Rural Alaska

Federal judge overrules state attempt to block special hunt granted to Southeast Alaska tribe

JUNEAU - A judge has ruled that the federal government was correct in allowing a Southeast Alaska tribe to organize an out-of-season hunt because of the coronavirus pandemic.

Republican Gov. Mike Dunleavy’s administration sued to block future hunts, arguing that permitting a special moose and deer hunt this summer was overreach by federal authorities, CoastAlaska reported Monday.

District Court Judge Sharon Gleason denied a preliminary injunction that would have prevented special hunts in the future.

The Organized Village of Kake petitioned the Federal Subsistence Board for permission to hunt five deer and two moose out of season and distribute the meat within the community.

The federally recognized tribe on Kupreanof Island, south of Juneau, said it was alarmed by the low supply and high price of fresh meat that followed the outbreak of COVID-19.

The hunt was approved in June, but Alaska filed a lawsuit alleging federal officials illegally preempted the state’s rights to manage wildlife.

Alaska Assistant Attorney General Cheryl Brooking said there are narrow reasons for federal jurisdiction to supersede state management.


“When Alaska became a state, one of the main drivers of statehood was to get control over fish and game management because the feds were making a mess of it,” Brooking said. “But since statehood, the state has been the manager of fish and game.”

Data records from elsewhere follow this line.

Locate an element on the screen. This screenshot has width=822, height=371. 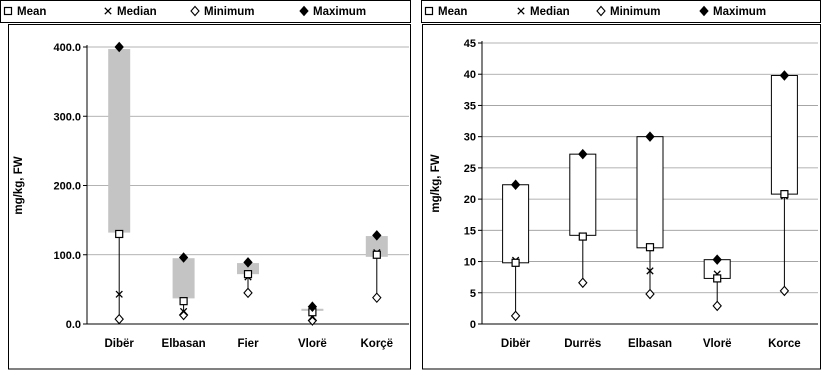
left-point-minimum-korce is located at coordinates (377, 298).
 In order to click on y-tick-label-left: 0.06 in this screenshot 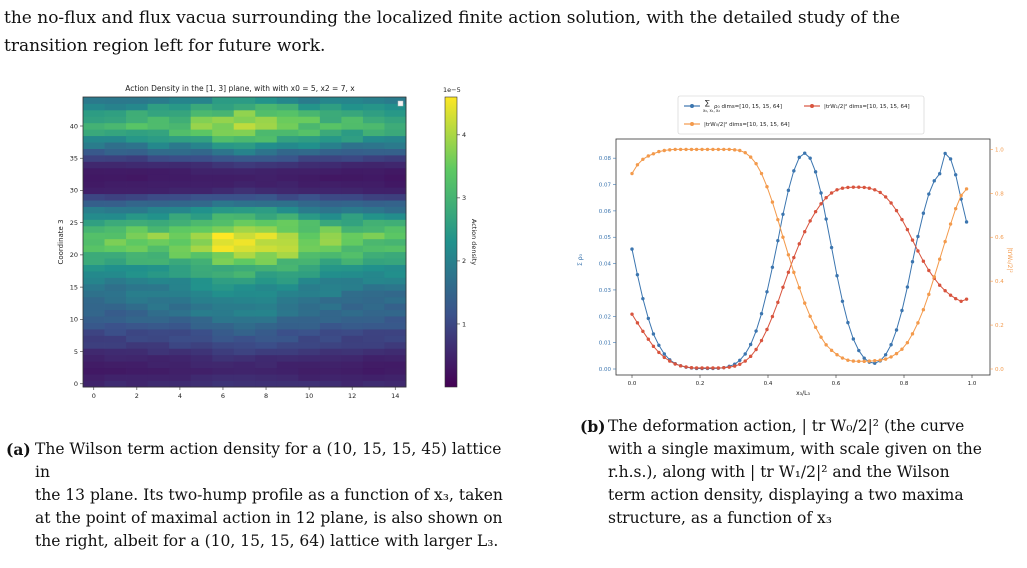, I will do `click(606, 212)`.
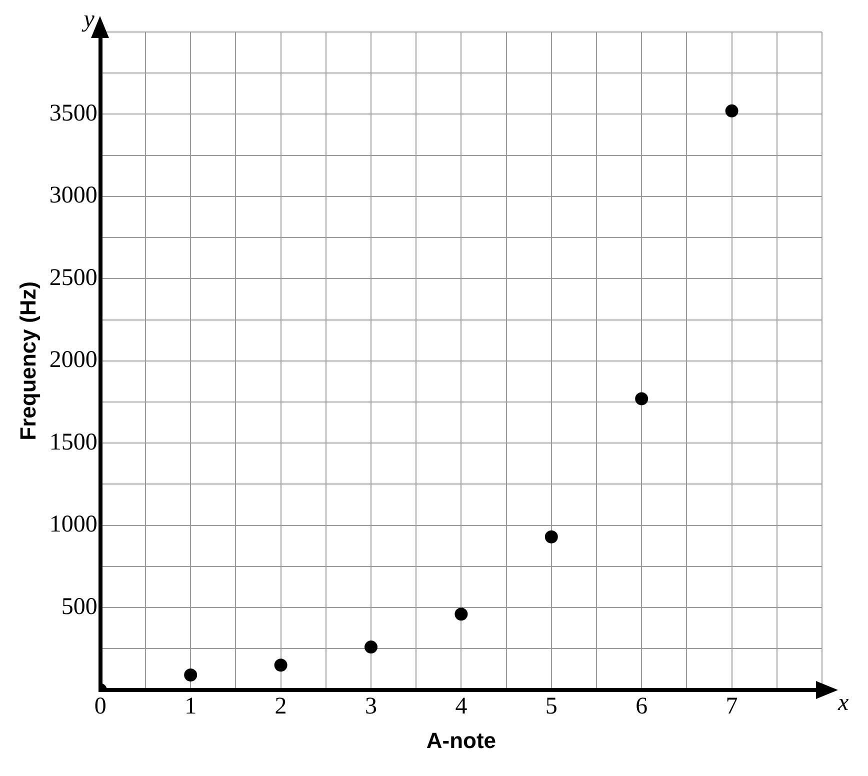 Image resolution: width=868 pixels, height=776 pixels. I want to click on y-tick-label: 1500, so click(74, 442).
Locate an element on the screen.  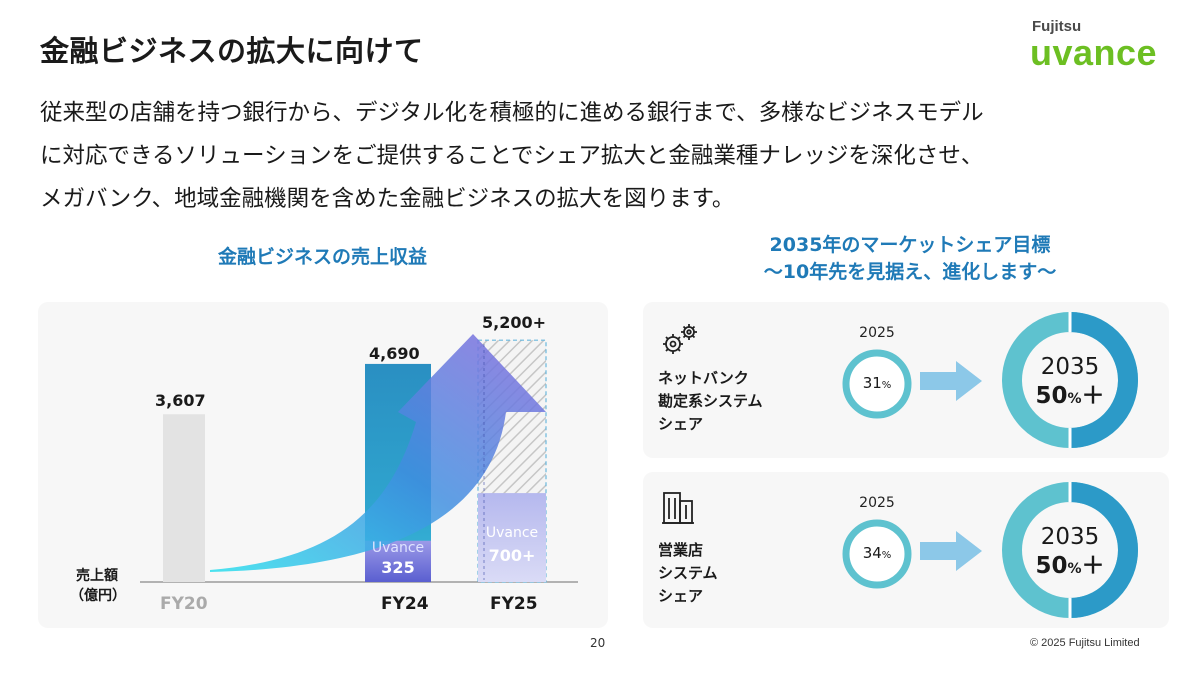
fy24-axis-label: FY24 is located at coordinates (405, 604).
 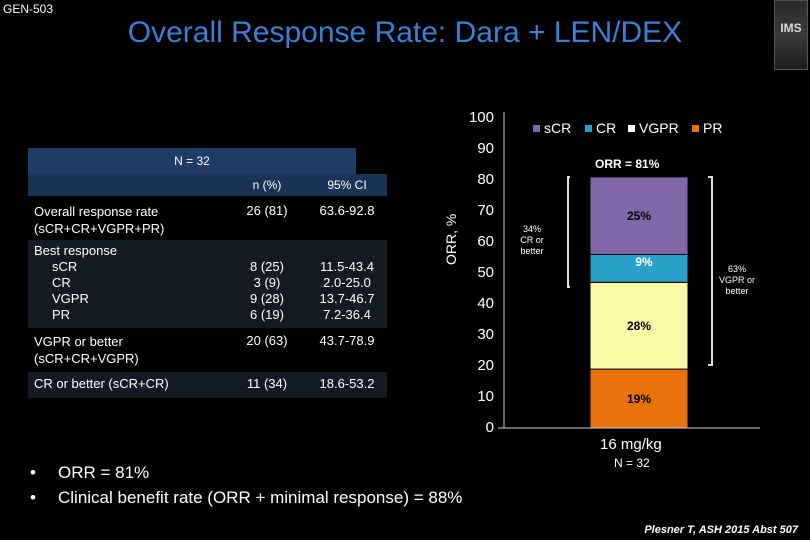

Brooking argued in court filings that the food security issue was never proven and that the federal government exceeded its authority.

Gleason’s ruling last week said federal officials took conservation and public safety concerns into account when they reached the decision to allow the hunt.

State wildlife managers also did not respond when federal officials reached out to them, Gleason wrote.

The lawsuit will proceed as both sides file arguments ahead of a final ruling.

Kake Tribal President Joel Jackson said Alaska Natives never voluntarily ceded hunting and fishing rights on their traditional homelands and that he considers the matter an issue of tribal sovereignty.

“Of course, if we’re in a real bad situation, I wouldn’t hesitate to get a hunting party together, go out and get what we need,” Jackson said. “But I want to stay within the law.”